La commune urbaine de Kankan traverse depuis lundi soir une situation préoccupante. L’essence et le gasoil ont quasiment disparu des marchés noirs installés le long des grandes artères de la ville, plongeant les détenteurs d’engins roulants dans une vive inquiétude.

Cette soudaine raréfaction intervient dans un contexte international tendu, marqué par la guerre au Moyen-Orient, alimentant les rumeurs d’une éventuelle crise mondiale du carburant. À Kankan, la peur d’une pénurie prolongée, en pleine période de Ramadan et de Carême, a déclenché une ruée vers les stations-service.
Partout, le même constat : de longues files d’attente, des stations prises d’assaut et des pompistes débordés. Malgré cette affluence, l’approvisionnement reste difficile. Les rares litres disponibles se négocient désormais jusqu’à 15 000 GNF, contre 13 000 GNF habituellement sur le marché noir.

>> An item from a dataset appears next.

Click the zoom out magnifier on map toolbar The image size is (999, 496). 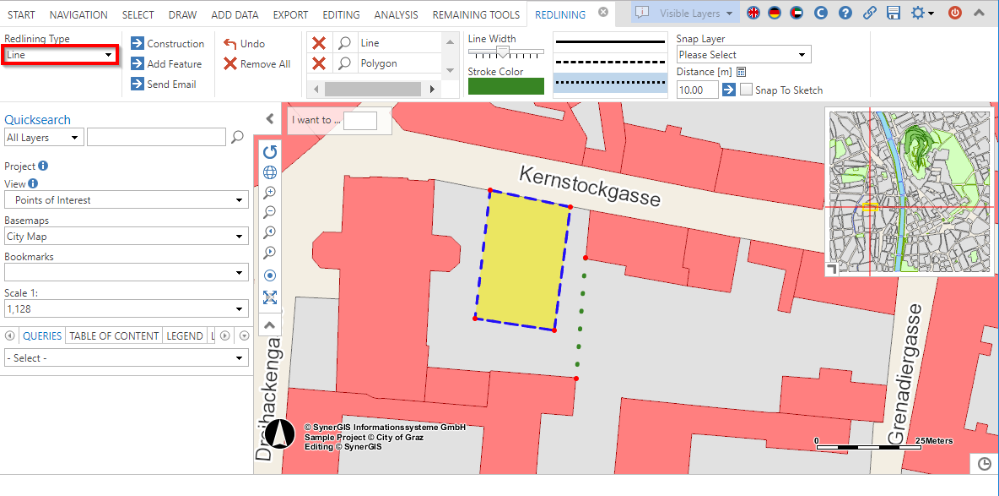(270, 212)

Les conséquences se font déjà sentir. La circulation est fortement perturbée dans plusieurs quartiers, tandis que les tarifs des motos-taxis connaissent une hausse par tronçon, compliquant davantage le quotidien des habitants.
Pour apaiser les tensions, la Société Nationale des Pétroles (SONAP S.A.) a publié ce mardi 3 mars 2026 un communiqué rassurant sur la disponibilité des stocks dans ses dépôts.

Reste à savoir si cette annonce suffira à calmer la psychose ou si la ville s’achemine vers une nouvelle crise du carburant.